İZMİR (A.A) - Gazi Üniversitesi Hukuk Fakültesi Öğretim Üyesi
Prof. Dr. İzzet Özgenç, "4. Yargı Paketi" ile yapılan düzenlemenin doğru
olduğunu, düzenlemenin suçun mahiyetini ortadan kaldırmadığını, sadece usul
bağlamında bir takım düzenlemelerin yer aldığını söyledi.
Dokuz Eylül Üniversitesi, Gediz Üniversitesi ve Hukuk Bilimleri Araştırma
Merkezinin düzenlediği İzmir 4. Uluslararası Hukuk Kongresine katılmak üzere
İzmire gelen Özgenç, gazetecilerin kamuoyunda 4. Yargı Paketi olarak bilinen dün
TBMMde yasalaşan İnsan Hakları ve İfade Özgürlüğü Bağlamında Bazı Kanunlarda
Değişiklik Yapılmasına Dair Kanunla ilgili sorularını cevapladı.
Özellikle tutuklamalar ile tutuklama sebepleri ve şartları konusunda kanunda
her hangi bir değişikliğin yapılmadığını belirten İzzet Özgenç, sadece
tutuklamayla bağlantılı olarak usul bağlamında belli bir takım düzenlemelerin yer
aldığını kaydetti.
Özgenç, "Yapılan düzenleme doğrudur. Suçun mahiyetini ortadan kaldırmıyor,
usul bağlamında bir takım düzenlemeler yer alıyor. Suç oluşturan fiiller
bakımından her hangi bir değişiklik meydana gelmemiştir" dedi.

— Verilen Alıştırma —
Yukarıdaki 4. Yargı Paketi haberini baştan sona hiçbir değişiklik yapmadan yazınız. Sonraki veriler başka bir kaynaktan alınmıştır.

— Sağlanan Veriler —

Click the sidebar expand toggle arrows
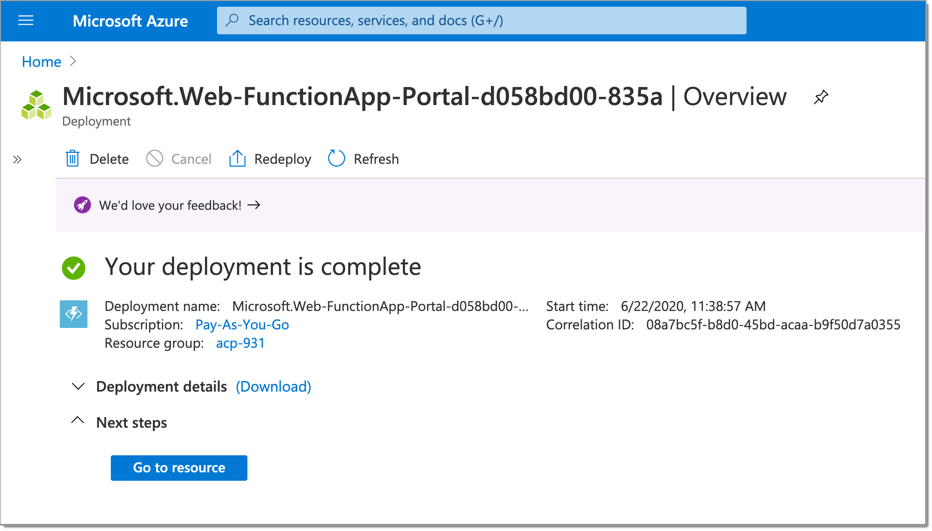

— Yazılı Çözüm —
İZMİR (A.A) - Gazi Üniversitesi Hukuk Fakültesi Öğretim Üyesi
Prof. Dr. İzzet Özgenç, "4. Yargı Paketi" ile yapılan düzenlemenin doğru
olduğunu, düzenlemenin suçun mahiyetini ortadan kaldırmadığını, sadece usul
bağlamında bir takım düzenlemelerin yer aldığını söyledi.
Dokuz Eylül Üniversitesi, Gediz Üniversitesi ve Hukuk Bilimleri Araştırma
Merkezinin düzenlediği İzmir 4. Uluslararası Hukuk Kongresine katılmak üzere
İzmire gelen Özgenç, gazetecilerin kamuoyunda 4. Yargı Paketi olarak bilinen dün
TBMMde yasalaşan İnsan Hakları ve İfade Özgürlüğü Bağlamında Bazı Kanunlarda
Değişiklik Yapılmasına Dair Kanunla ilgili sorularını cevapladı.
Özellikle tutuklamalar ile tutuklama sebepleri ve şartları konusunda kanunda
her hangi bir değişikliğin yapılmadığını belirten İzzet Özgenç, sadece
tutuklamayla bağlantılı olarak usul bağlamında belli bir takım düzenlemelerin yer
aldığını kaydetti.
Özgenç, "Yapılan düzenleme doğrudur. Suçun mahiyetini ortadan kaldırmıyor,
usul bağlamında bir takım düzenlemeler yer alıyor. Suç oluşturan fiiller
bakımından her hangi bir değişiklik meydana gelmemiştir" dedi.